We honor the men, and more recently women, who have given their lives in our nation’s wars. In some cases, we can even say, “without hesitation.”
We do not only honor the fallen. We honor all those who have risked their lives in service to their country. Sometimes they have done so valiantly against well-armed foes. Sometimes they have done so less valiantly against ill-equipped and poorly trained young men impressed into unwanted military duty. And, indeed, sometimes they have done so in the perpetration of acts that resulted in the deaths of innocents, the destruction of their property, the maiming of their bodies, the scarring of their minds.
Nevertheless, when someone has served, that service lends them an indisputable aura: “This person is special. They have done something special. They have done something selfless. They have sacrificed.”
Such feelings, such values, seem ancient, if not timeless. The violence in which they have been willing to indulge, the violence to which they have been willing to expose themselves, open themselves, bestows upon them a privilege. This privilege is, on the one hand, bestowed as an expression of gratitude. It says, “Your willingness to risk your life in defense of my life, our way of life, our country, is something to be admired, applauded, and, yes, rewarded.”
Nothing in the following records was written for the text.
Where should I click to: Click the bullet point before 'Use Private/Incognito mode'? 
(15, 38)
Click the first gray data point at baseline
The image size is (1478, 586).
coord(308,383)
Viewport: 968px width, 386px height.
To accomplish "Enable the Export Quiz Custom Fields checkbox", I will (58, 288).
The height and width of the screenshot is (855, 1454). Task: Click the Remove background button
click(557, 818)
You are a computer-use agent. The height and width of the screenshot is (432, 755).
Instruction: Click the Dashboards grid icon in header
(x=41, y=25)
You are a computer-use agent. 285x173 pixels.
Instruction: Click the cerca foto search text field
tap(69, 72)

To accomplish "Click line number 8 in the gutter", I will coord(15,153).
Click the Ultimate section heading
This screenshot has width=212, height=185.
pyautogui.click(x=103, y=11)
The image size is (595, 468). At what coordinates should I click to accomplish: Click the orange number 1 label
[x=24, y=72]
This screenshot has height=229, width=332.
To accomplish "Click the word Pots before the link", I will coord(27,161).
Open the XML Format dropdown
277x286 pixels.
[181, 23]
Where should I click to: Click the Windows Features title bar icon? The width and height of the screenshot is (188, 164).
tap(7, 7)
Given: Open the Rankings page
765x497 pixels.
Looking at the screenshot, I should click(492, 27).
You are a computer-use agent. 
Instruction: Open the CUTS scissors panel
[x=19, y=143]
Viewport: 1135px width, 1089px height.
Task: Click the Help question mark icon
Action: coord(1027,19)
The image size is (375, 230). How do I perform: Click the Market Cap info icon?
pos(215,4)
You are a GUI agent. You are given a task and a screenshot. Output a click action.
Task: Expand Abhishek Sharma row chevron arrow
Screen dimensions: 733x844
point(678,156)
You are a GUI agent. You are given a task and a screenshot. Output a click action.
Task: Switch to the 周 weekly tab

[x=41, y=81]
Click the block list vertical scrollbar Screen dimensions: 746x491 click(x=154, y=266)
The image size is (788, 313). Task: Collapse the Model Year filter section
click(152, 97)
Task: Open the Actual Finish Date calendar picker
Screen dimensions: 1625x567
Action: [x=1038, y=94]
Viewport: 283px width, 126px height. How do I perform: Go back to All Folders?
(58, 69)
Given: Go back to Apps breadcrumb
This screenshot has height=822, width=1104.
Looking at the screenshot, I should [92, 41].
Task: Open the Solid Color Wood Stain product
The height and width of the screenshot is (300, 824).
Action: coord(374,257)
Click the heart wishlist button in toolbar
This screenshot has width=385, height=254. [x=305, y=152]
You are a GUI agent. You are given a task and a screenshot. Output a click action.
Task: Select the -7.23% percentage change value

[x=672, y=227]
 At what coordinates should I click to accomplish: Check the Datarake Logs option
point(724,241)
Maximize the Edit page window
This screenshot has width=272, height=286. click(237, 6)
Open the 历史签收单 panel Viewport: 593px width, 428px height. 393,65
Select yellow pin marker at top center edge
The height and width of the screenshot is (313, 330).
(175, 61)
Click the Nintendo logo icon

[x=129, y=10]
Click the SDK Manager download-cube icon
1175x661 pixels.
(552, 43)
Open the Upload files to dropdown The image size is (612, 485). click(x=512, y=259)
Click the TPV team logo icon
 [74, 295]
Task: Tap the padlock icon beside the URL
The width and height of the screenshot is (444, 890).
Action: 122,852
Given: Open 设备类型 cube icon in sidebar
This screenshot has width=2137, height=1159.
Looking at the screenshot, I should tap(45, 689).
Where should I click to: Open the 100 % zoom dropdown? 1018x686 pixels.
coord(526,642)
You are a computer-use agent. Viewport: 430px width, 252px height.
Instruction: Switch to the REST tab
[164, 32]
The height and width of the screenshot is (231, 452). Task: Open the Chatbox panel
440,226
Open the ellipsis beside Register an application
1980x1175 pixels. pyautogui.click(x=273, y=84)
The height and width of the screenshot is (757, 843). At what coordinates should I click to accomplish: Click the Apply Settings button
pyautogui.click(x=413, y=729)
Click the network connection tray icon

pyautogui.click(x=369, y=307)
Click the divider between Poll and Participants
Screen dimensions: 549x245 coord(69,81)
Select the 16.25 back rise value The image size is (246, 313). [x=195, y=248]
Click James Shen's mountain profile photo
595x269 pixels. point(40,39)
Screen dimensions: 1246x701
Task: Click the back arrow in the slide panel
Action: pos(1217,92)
But the privilege enjoyed by service men and women also reflects a fear. Its bestowal also says, “Your willingness to enact deliberate violence against others (soldiers, partisans, their supporters, their families, etc.), frightens and intimidates me.”
Whenever a veteran or an active-duty service man (or woman) asserts their privileged status as a sign of authority or to lend moral weight to their particular viewpoint (which may or may not be shared by others in the service), an unspoken threat echoes along with their words. It says, “I’m a trained killer. I have shown myself willing to kill and indifferent to death. Bear this in mind.”
Which is another way for me to say that, although I opposed the draft and compulsory military service in my youth, the creation of an essentially private army, rather than a public one, means that the privilege of which I speak belongs to an ever smaller subset of society.
Better it would be, in my humble opinion, if such privilege were distributed equally throughout society reflecting a shared burden adopted willing by all citizens. In such a case, actual acts of valor would truly distinguish individuals, rather than the fact of having chosen, for whatever reason, to serve.